Spark infers Python int as LongType (64-bit), not IntegerType (32-bit). Python str → StringType, float → DoubleType, bool → BooleanType.

Method 2 — List of Row objects

Using Row objects gives you named fields directly. More readable for complex data.

python

from pyspark.sql import Row

# Row objects with named fields
data = [
    Row(name="Alice", age=30, salary=75000.0),
    Row(name="Bob",   age=25, salary=60000.0),
    Row(name="Carol", age=35, salary=90000.0),
]

df = spark.createDataFrame(data)
df.show()
# +-----+---+--------+
# | name|age|  salary|
# +-----+---+--------+
# |Alice| 30| 75000.0|
# |  Bob| 25| 60000.0|
# |Carol| 35| 90000.0|
# +-----+---+--------+

Method 3 — List of Dictionaries

Python dicts can also be passed. Each dict key becomes a column name.

python

# List of dicts
data = [
    {"name": "Alice", "dept": "Engineering", "active": True},
    {"name": "Bob",   "dept": "Marketing",   "active": False},
]

df = spark.createDataFrame(data)
df.show()
# +------+------+-----------+
# |active|  dept|       name|
# +------+------+-----------+
# |  true| Engi…|      Alice|
# | false| Mark…|        Bob|
# +------+------+-----------+

# Note: columns are sorted alphabetically when using dicts!

⚠️ Watch Out

When creating from a list of dicts, column order is not guaranteed — Spark sorts them alphabetically. Use tuples + column names or an explicit schema when column order matters.

Handling None / Null values

python

# Python None becomes SQL NULL in Spark
data = [
    ("Alice", 30, "Mumbai"),
    ("Bob",   None, None),   # age and city are NULL
]

df = spark.createDataFrame(data, ["name", "age", "city"])
df.show()
# +-----+----+------+
# | name| age|  city|
# +-----+----+------+
# |Alice|  30|Mumbai|
# |  Bob|null|  null|
# +-----+----+------+

5.3

Creating DataFrames from an RDD

You can convert an existing RDD into a DataFrame by attaching a schema. This is the bridge between the low-level RDD world and the high-level DataFrame world.

🔄

RDD → DataFrame Conversion BRIDGE ▾

Method 1 — toDF() with column names

The quickest way. Call .toDF() on an RDD of tuples and pass column names.

python

# Start with a plain RDD
rdd = spark.sparkContext.parallelize([
    ("Alice", 30, "Mumbai"),
    ("Bob",   25, "Delhi"),
])

# Convert to DataFrame with column names
df = rdd.toDF(["name", "age", "city"])
df.show()
df.printSchema()
# root
#  |-- name: string (nullable = true)
#  |-- age: long (nullable = true)
#  |-- city: string (nullable = true)

Method 2 — createDataFrame(rdd, schema)

More explicit — you can pass a full StructType schema so Spark doesn't need to infer types.

python

from pyspark.sql.types import StructType, StructField, StringType, IntegerType

rdd = spark.sparkContext.parallelize([
    ("Alice", 30),
    ("Bob",   25),
])

schema = StructType([
    StructField("name", StringType(),  nullable=True),
    StructField("age",  IntegerType(), nullable=False),
])

df = spark.createDataFrame(rdd, schema)
df.printSchema()
# root
#  |-- name: string (nullable = true)
#  |-- age: integer (nullable = false)

💡 Key Difference

With toDF(), Spark infers types from Python types. With an explicit StructType schema, you control the exact types — IntegerType instead of LongType, nullable=False constraints, etc.
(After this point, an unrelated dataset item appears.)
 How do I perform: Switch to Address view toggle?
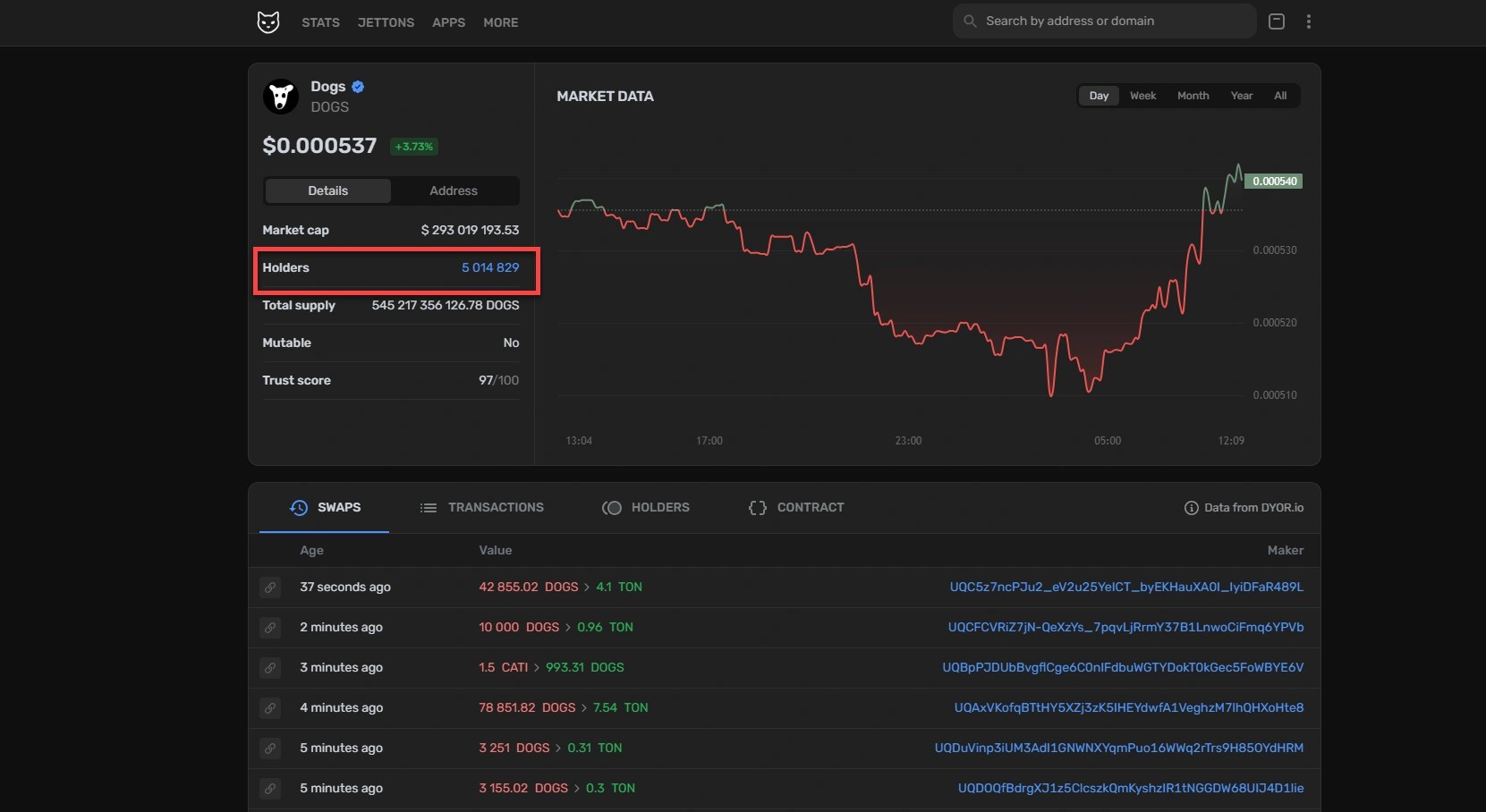pos(454,191)
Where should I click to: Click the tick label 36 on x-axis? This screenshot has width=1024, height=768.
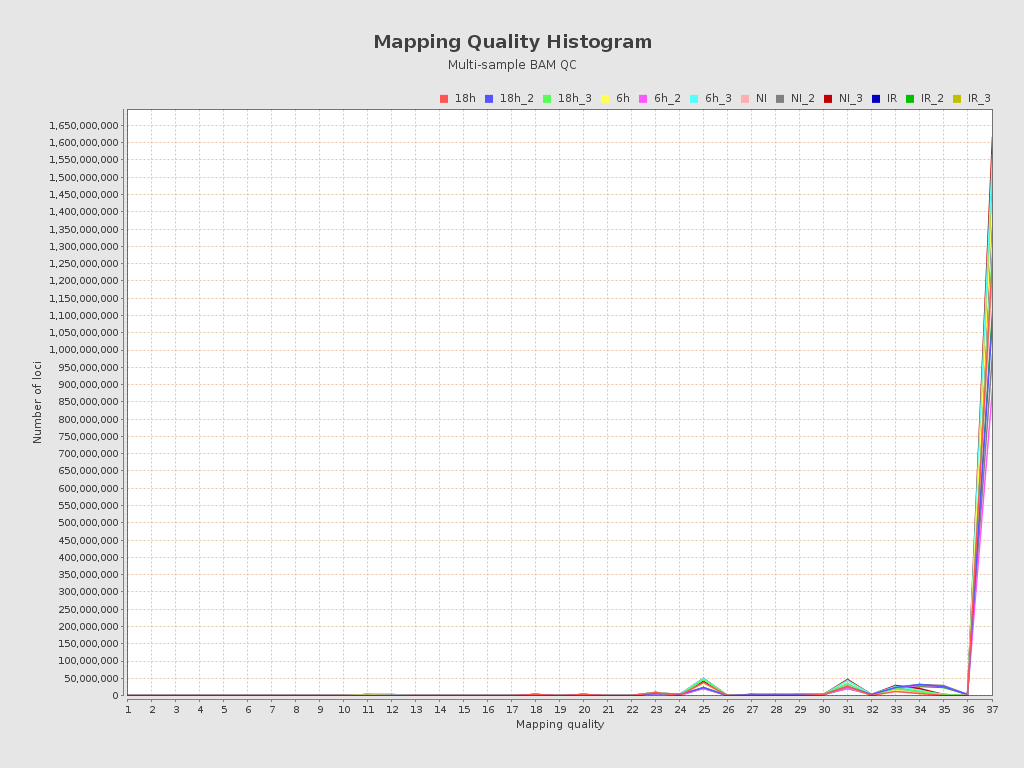point(967,709)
Method 3 — RDD of Row objects → toDF()

python

from pyspark.sql import Row

# RDD of Row objects — schema inferred from field names
rdd = spark.sparkContext.parallelize([
    Row(name="Alice", score=95.5),
    Row(name="Bob",   score=87.0),
])

df = rdd.toDF()   # No column names needed — Row already has them
df.show()
# +-----+-----+
# | name|score|
# +-----+-----+
# |Alice| 95.5|
# |  Bob| 87.0|
# +-----+-----+

5.4

Creating DataFrames from CSV

CSV (Comma-Separated Values) is one of the most common file formats. Spark can read a single CSV file, a folder of CSVs, or even compressed CSVs — all with one read call.

📄

Reading CSV Files DATA SOURCE ▾

Basic CSV Read

python

# Simplest form — all options are defaults
df = spark.read.csv("path/to/employees.csv")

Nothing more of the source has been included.